Data records -
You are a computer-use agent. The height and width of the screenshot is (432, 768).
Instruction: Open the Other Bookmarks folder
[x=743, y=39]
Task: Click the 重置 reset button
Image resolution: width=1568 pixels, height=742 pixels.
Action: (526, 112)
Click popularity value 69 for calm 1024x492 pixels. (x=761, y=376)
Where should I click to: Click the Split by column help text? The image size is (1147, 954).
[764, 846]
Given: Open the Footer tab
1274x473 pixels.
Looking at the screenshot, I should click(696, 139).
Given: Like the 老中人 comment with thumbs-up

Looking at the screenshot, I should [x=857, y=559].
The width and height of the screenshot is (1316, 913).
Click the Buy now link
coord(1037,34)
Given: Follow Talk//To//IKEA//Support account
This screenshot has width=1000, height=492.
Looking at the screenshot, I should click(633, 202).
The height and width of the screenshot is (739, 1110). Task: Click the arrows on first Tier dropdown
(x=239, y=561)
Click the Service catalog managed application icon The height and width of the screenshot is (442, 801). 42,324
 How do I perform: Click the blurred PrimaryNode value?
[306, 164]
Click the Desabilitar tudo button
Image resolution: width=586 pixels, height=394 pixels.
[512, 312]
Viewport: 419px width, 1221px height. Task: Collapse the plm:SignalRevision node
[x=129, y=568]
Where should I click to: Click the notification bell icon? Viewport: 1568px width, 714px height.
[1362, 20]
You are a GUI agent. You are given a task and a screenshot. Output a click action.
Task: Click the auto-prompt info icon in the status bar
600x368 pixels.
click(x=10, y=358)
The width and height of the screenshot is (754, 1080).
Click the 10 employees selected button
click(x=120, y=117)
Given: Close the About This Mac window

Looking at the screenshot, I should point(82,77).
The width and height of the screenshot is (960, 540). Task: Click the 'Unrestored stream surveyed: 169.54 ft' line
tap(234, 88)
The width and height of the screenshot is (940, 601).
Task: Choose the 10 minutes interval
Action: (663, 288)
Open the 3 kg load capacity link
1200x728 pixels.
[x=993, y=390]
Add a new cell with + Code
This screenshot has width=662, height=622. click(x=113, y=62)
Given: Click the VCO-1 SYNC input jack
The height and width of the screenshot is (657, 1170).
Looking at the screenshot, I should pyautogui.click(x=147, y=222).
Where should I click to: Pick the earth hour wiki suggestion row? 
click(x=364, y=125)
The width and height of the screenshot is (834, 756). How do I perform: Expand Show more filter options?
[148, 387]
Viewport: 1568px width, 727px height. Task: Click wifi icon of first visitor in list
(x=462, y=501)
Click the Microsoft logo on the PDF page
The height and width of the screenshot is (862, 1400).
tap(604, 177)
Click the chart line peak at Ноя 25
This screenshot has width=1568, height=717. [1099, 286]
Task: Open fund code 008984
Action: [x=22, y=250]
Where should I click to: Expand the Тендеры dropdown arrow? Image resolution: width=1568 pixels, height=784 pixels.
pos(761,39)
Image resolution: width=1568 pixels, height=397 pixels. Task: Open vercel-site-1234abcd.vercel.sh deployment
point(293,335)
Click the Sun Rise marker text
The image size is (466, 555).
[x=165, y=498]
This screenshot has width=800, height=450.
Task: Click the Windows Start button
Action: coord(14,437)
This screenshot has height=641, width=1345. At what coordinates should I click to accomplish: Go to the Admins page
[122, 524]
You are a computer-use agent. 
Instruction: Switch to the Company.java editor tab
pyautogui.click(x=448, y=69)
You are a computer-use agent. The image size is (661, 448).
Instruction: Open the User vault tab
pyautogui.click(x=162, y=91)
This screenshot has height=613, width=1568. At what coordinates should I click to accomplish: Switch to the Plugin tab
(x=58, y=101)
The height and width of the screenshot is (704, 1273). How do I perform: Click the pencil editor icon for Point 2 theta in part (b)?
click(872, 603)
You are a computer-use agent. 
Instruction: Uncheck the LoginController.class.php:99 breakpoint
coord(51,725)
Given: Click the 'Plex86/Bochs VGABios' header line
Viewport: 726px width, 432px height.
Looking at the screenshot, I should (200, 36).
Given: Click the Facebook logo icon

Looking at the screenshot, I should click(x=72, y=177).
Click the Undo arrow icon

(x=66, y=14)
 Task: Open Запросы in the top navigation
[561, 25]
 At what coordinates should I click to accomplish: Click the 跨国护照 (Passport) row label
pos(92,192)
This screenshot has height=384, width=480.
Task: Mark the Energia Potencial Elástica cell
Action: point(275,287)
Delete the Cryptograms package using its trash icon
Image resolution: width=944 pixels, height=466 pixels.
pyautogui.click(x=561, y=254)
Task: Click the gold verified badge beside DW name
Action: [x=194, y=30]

Task details -
Reproduce the data in full, exactly as presented.

Written solution -
You are a computer-use agent. The height and width of the screenshot is (432, 768).
Instruction: Open the Other Bookmarks folder
[x=743, y=39]
Task: Click the 重置 reset button
Image resolution: width=1568 pixels, height=742 pixels.
Action: (526, 112)
Click popularity value 69 for calm 1024x492 pixels. (x=761, y=376)
Where should I click to: Click the Split by column help text? The image size is (1147, 954).
[764, 846]
Given: Open the Footer tab
1274x473 pixels.
Looking at the screenshot, I should click(696, 139).
Given: Like the 老中人 comment with thumbs-up

Looking at the screenshot, I should [x=857, y=559].
The width and height of the screenshot is (1316, 913).
Click the Buy now link
coord(1037,34)
Given: Follow Talk//To//IKEA//Support account
This screenshot has width=1000, height=492.
Looking at the screenshot, I should click(633, 202).
The height and width of the screenshot is (739, 1110). Task: Click the arrows on first Tier dropdown
(x=239, y=561)
Click the Service catalog managed application icon The height and width of the screenshot is (442, 801). 42,324
 How do I perform: Click the blurred PrimaryNode value?
[306, 164]
Click the Desabilitar tudo button
Image resolution: width=586 pixels, height=394 pixels.
[512, 312]
Viewport: 419px width, 1221px height. Task: Collapse the plm:SignalRevision node
[x=129, y=568]
Where should I click to: Click the notification bell icon? Viewport: 1568px width, 714px height.
[1362, 20]
You are a GUI agent. You are given a task and a screenshot. Output a click action.
Task: Click the auto-prompt info icon in the status bar
600x368 pixels.
click(x=10, y=358)
The width and height of the screenshot is (754, 1080).
Click the 10 employees selected button
click(x=120, y=117)
Given: Close the About This Mac window

Looking at the screenshot, I should point(82,77).
The width and height of the screenshot is (960, 540). Task: Click the 'Unrestored stream surveyed: 169.54 ft' line
tap(234, 88)
The width and height of the screenshot is (940, 601).
Task: Choose the 10 minutes interval
Action: (663, 288)
Open the 3 kg load capacity link
1200x728 pixels.
[x=993, y=390]
Add a new cell with + Code
This screenshot has width=662, height=622. click(x=113, y=62)
Given: Click the VCO-1 SYNC input jack
The height and width of the screenshot is (657, 1170).
Looking at the screenshot, I should pyautogui.click(x=147, y=222).
Where should I click to: Pick the earth hour wiki suggestion row? 
click(x=364, y=125)
The width and height of the screenshot is (834, 756). How do I perform: Expand Show more filter options?
[148, 387]
Viewport: 1568px width, 727px height. Task: Click wifi icon of first visitor in list
(x=462, y=501)
Click the Microsoft logo on the PDF page
The height and width of the screenshot is (862, 1400).
tap(604, 177)
Click the chart line peak at Ноя 25
This screenshot has width=1568, height=717. [1099, 286]
Task: Open fund code 008984
Action: [x=22, y=250]
Where should I click to: Expand the Тендеры dropdown arrow? Image resolution: width=1568 pixels, height=784 pixels.
pos(761,39)
Image resolution: width=1568 pixels, height=397 pixels. Task: Open vercel-site-1234abcd.vercel.sh deployment
point(293,335)
Click the Sun Rise marker text
The image size is (466, 555).
[x=165, y=498]
This screenshot has width=800, height=450.
Task: Click the Windows Start button
Action: coord(14,437)
This screenshot has height=641, width=1345. At what coordinates should I click to accomplish: Go to the Admins page
[122, 524]
You are a computer-use agent. 
Instruction: Switch to the Company.java editor tab
pyautogui.click(x=448, y=69)
You are a computer-use agent. The image size is (661, 448).
Instruction: Open the User vault tab
pyautogui.click(x=162, y=91)
This screenshot has height=613, width=1568. At what coordinates should I click to accomplish: Switch to the Plugin tab
(x=58, y=101)
The height and width of the screenshot is (704, 1273). How do I perform: Click the pencil editor icon for Point 2 theta in part (b)?
click(872, 603)
You are a computer-use agent. 
Instruction: Uncheck the LoginController.class.php:99 breakpoint
coord(51,725)
Given: Click the 'Plex86/Bochs VGABios' header line
Viewport: 726px width, 432px height.
Looking at the screenshot, I should (200, 36).
Given: Click the Facebook logo icon

Looking at the screenshot, I should click(x=72, y=177).
Click the Undo arrow icon

(x=66, y=14)
 Task: Open Запросы in the top navigation
[561, 25]
 At what coordinates should I click to accomplish: Click the 跨国护照 (Passport) row label
pos(92,192)
This screenshot has height=384, width=480.
Task: Mark the Energia Potencial Elástica cell
Action: point(275,287)
Delete the Cryptograms package using its trash icon
Image resolution: width=944 pixels, height=466 pixels.
pyautogui.click(x=561, y=254)
Task: Click the gold verified badge beside DW name
Action: [x=194, y=30]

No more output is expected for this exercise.